Sometimes, back then, his mouth would land on her chin like a suckerfish. She would balance him on her forearm, close to her body, as she walked around the house, and he would wobble, rubber-spined.

‘Please.’

It is one word, drifting across the air. Surely the woman is talking to her baby, not to anyone else she imagines might be listening. There is panic and a hundred other things in the word.

‘What are they doing?’ asks Lincoln, whispering, finally.

‘Trying to hide,’ she says into his ear. ‘Like we are.’

The mother and baby are thirty or forty feet away from where she and Lincoln are huddled. Joan could easily call out to them. She could tell the woman that the men are likely still close by. She could warn her to stay outdoors, to not set foot in any of the exhibit halls because the men are hunting there. She could share this hiding place, which she is beginning to believe is as shielded and safe and unexpected as any place in the zoo. It has saved her once already.

The baby is so loud.

If she makes herself known, surely the woman would want to join her? To sit beside her and share comfort?

The baby is so loud.

If a woman with an infant asks for help, what kind of person would say no?

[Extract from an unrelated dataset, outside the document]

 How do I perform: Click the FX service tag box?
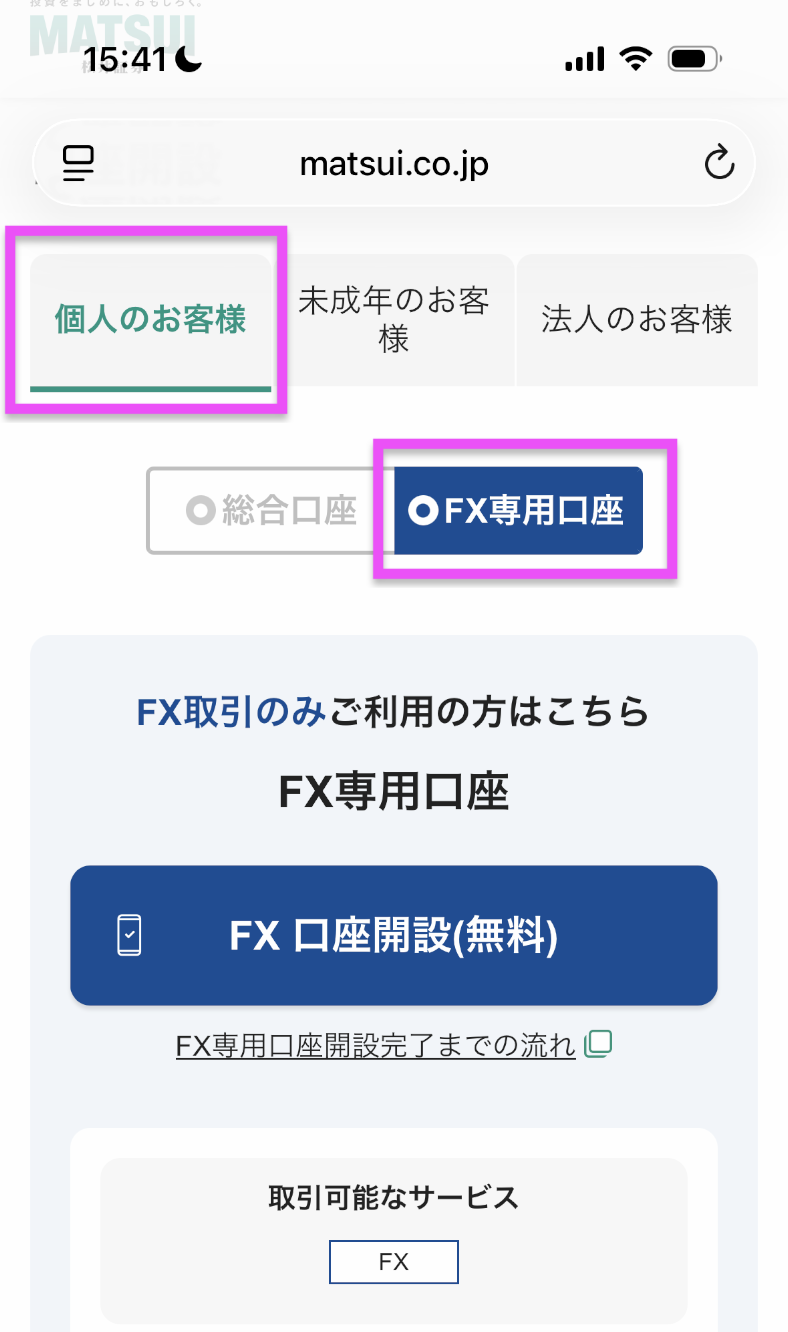click(x=394, y=1262)
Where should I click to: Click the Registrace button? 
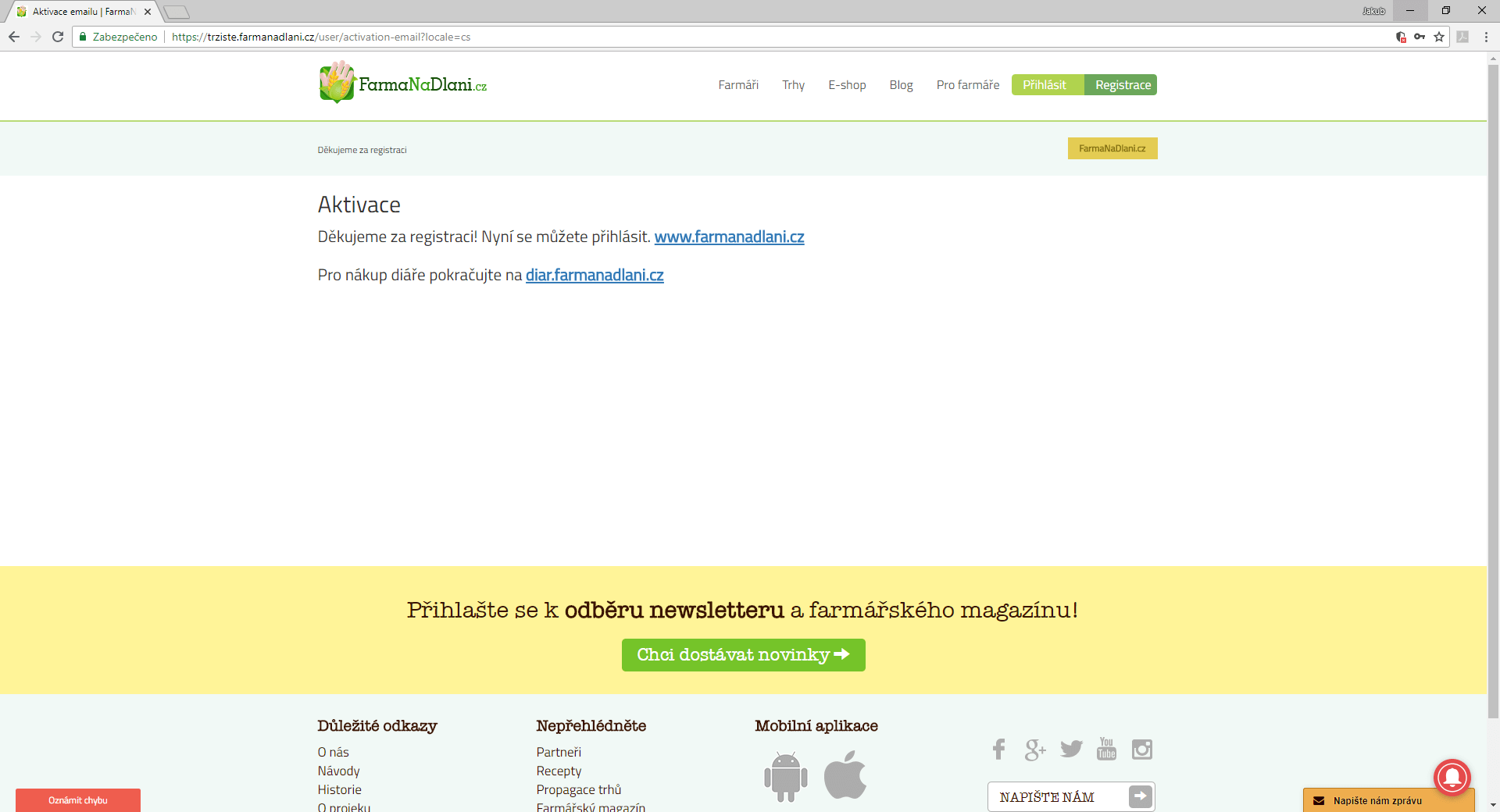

When Joan sees women with small babies, she envies them, craves the weight in her arms, wants to scoop up the stranger’s baby and smell its head and run a finger across the center of its palm, because how she loved it, the feel of a small body against her, and she’s wondered if she should tell Paul that she’d really like another baby, even though they’ve agreed that one is enough. When she sees a woman with her arms around an infant, she covets it.

That baby, the skin of its head like tissue paper. Tiny mouth wanting. Hands patting.

She does not call out. She does not say a word.

Instead she watches the dark shape of the woman shuffle past the bamboo, rocking from the waist the whole time. The baby does not quiet. And then the shape and the sound are gone, and she and Lincoln are alone again.